I don't know, OP. Now you know her terrible flaw, you can organise around it. We all have terrible flaws and the best friendships are the ones where both people know the worst about the other and still want to stay friends.

New friends are great, until you find out what their particular failing is or they find out about ours.

SuzieQQQ · 08/07/2019 07:43

Tell her definitely. That is terrible behaviour. I recently posted about one of my friends bad behaviour and she’d possibly have form for something like that.

TerracottaDream · 08/07/2019 07:43

Can people on mumsnet stop ridiculing the way other nations speak?

Clutterbugsmum · 08/07/2019 08:11

I agree @TerrcottaDream.

Poster seem to forget that the internet is world wide so we get posters from around world and many different time zones.

OP poster should not have to state, nationality, what time zone and where in the world you are.

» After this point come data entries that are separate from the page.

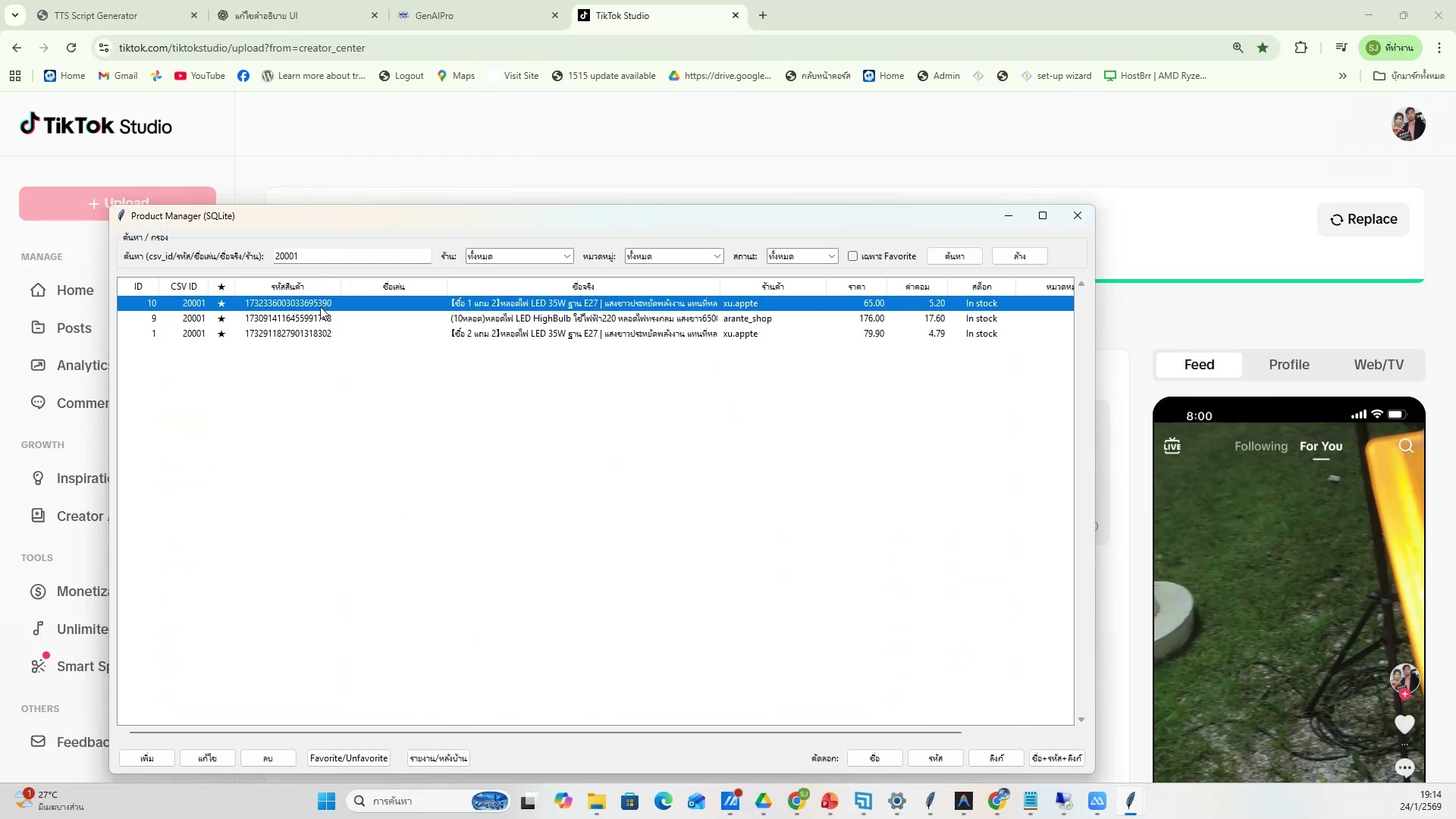The height and width of the screenshot is (819, 1456).
Task: Open the browser extensions puzzle icon
Action: [x=1301, y=48]
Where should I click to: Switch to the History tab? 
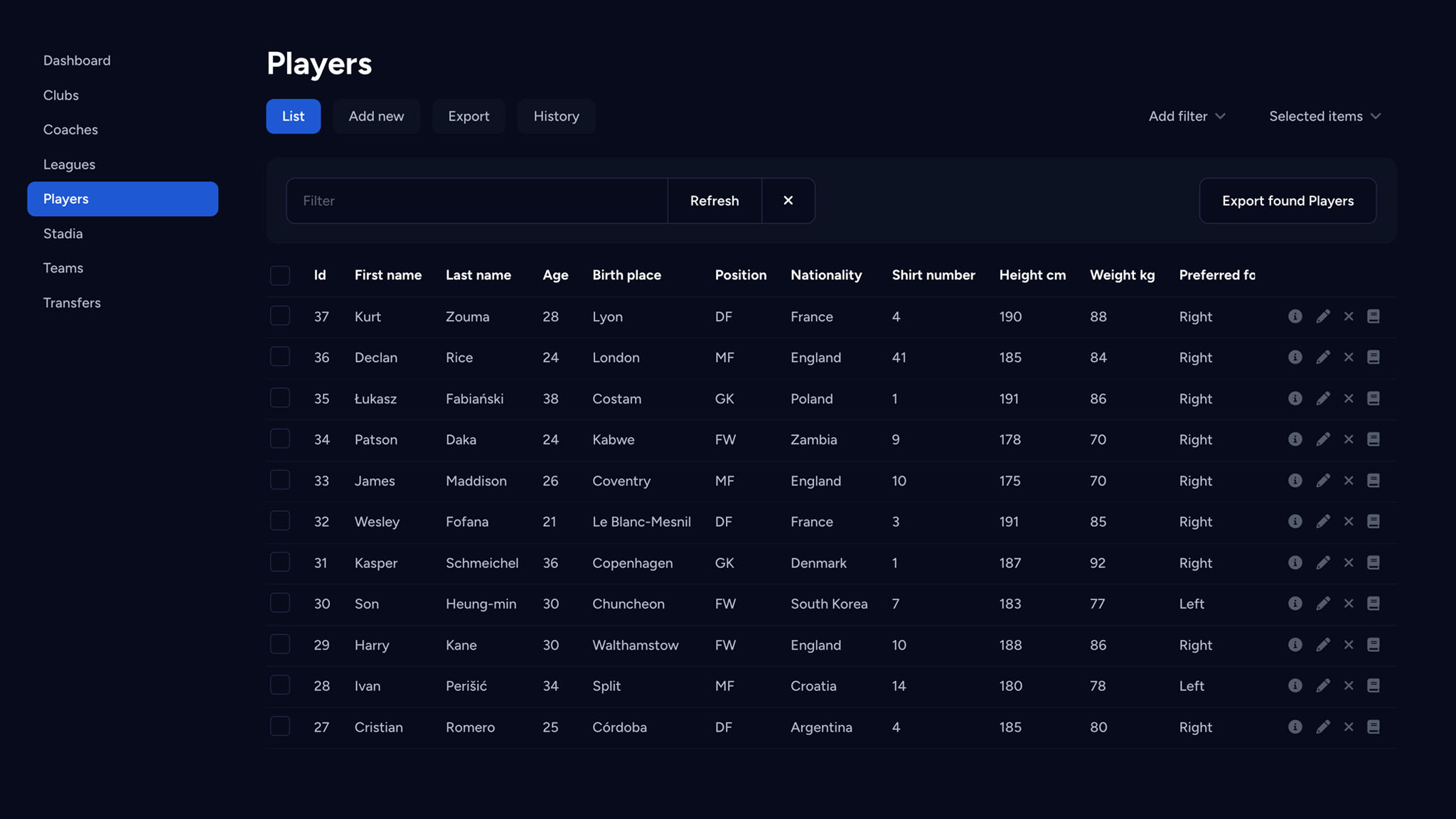pyautogui.click(x=556, y=116)
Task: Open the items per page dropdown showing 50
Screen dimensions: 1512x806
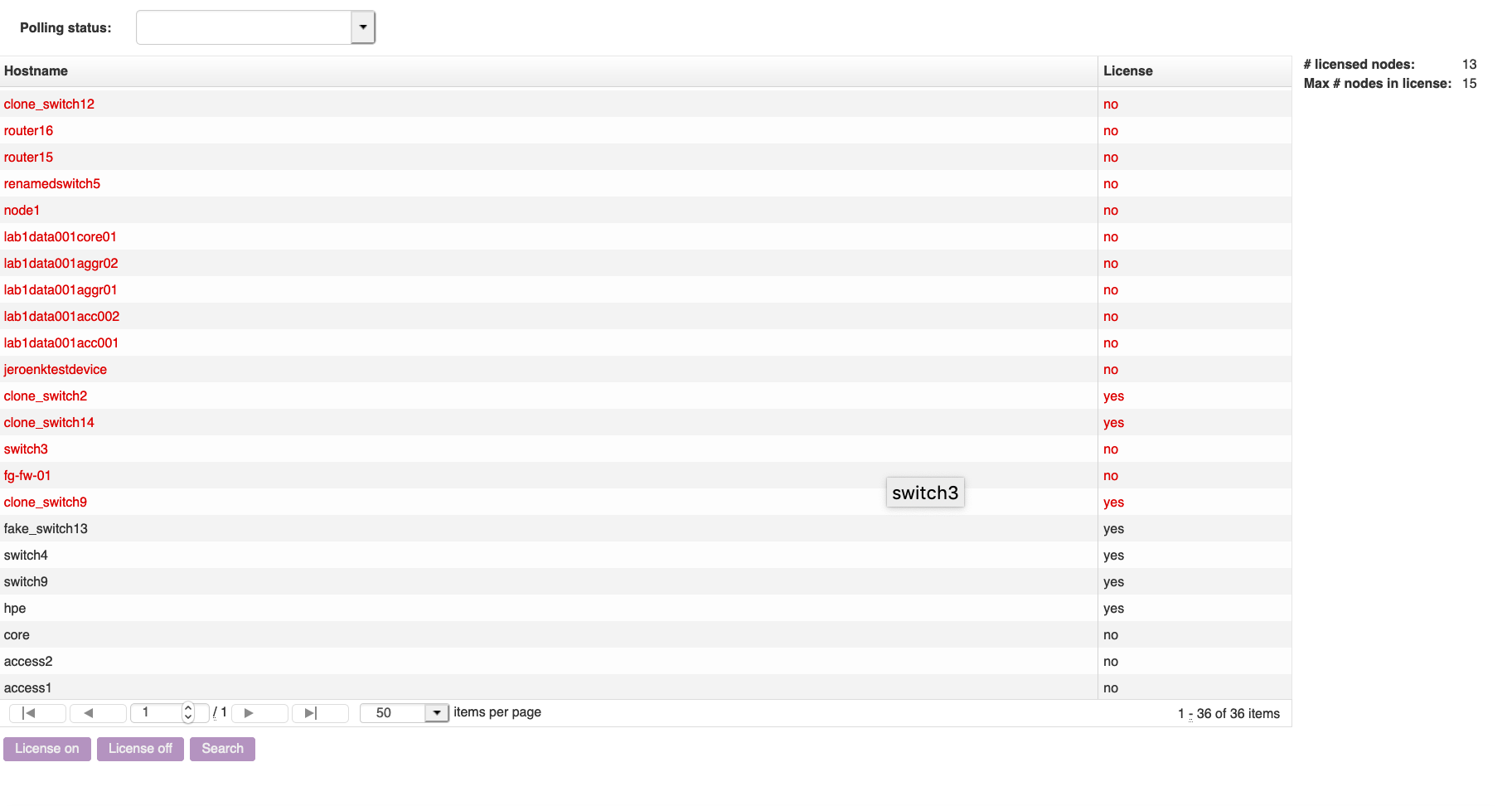Action: 437,712
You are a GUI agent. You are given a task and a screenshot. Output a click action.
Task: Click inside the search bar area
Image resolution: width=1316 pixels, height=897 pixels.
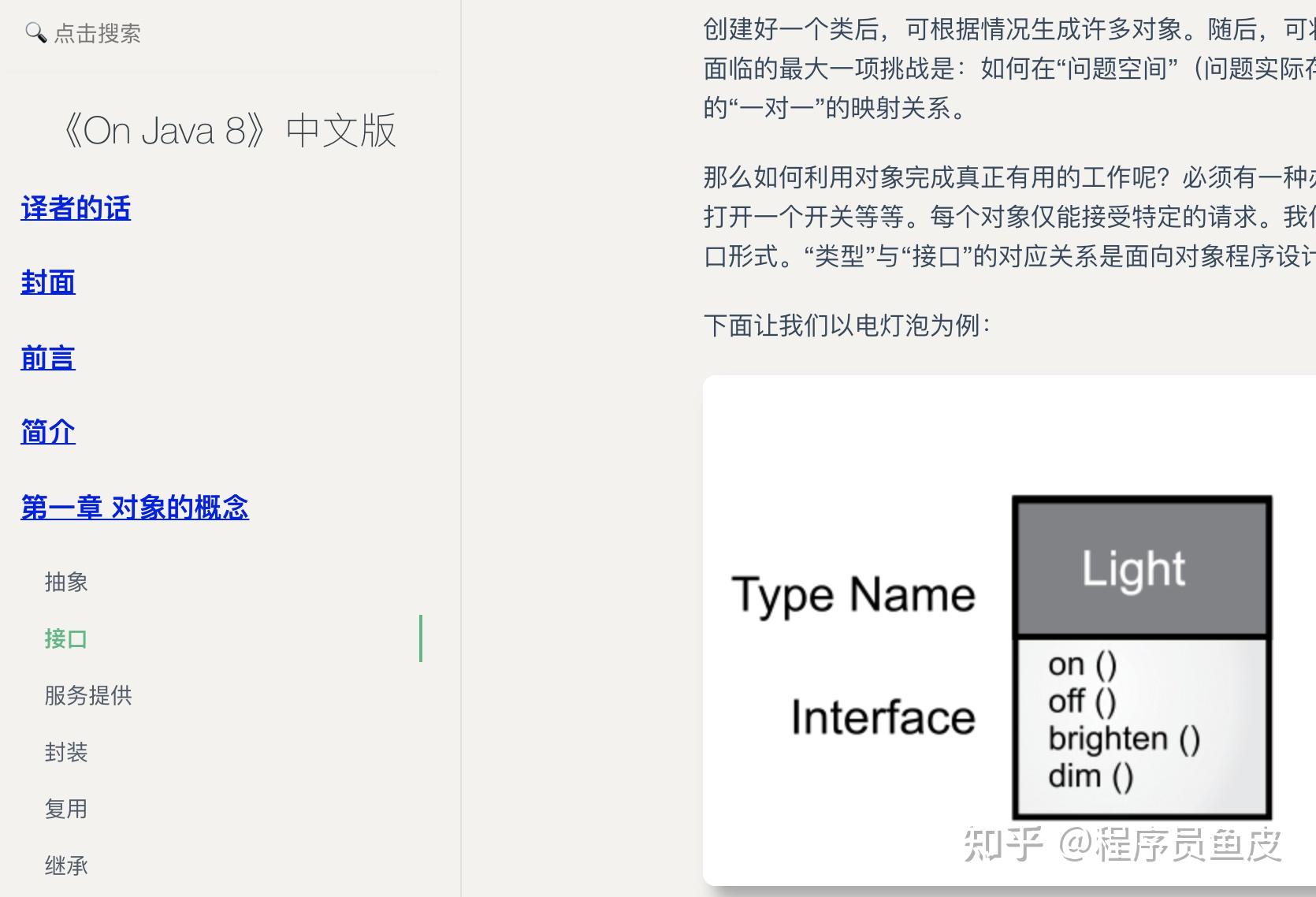97,33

Coyoacan · 08/07/2019 10:44

I find the idea that "shore" is an unusual word, strange in itself. I grew in the UK, living near the "Shore Road".

cccameron · 08/07/2019 10:54

Who the hell hasn't heard of the word shore Grin Even my toddler knows what the sea shore is.

She sounds awful OP. Must have been really deflating for you when you thought it was going to be a nice celebration for you both. Any decent person would have explained it was a joint celebration. I just wouldn't bother with her again.

EKGEMS · 08/07/2019 11:19

Yeahnahyeah Don't give up your day job to become a greeting card writer. OP that really goes beyond the pale how she behaved it was all me,me,me.

NCforanonymity · 08/07/2019 23:53

@LAS504 thank you but I can laugh about it now. Luckily I celebrated well with other friends. What your friend did is awful.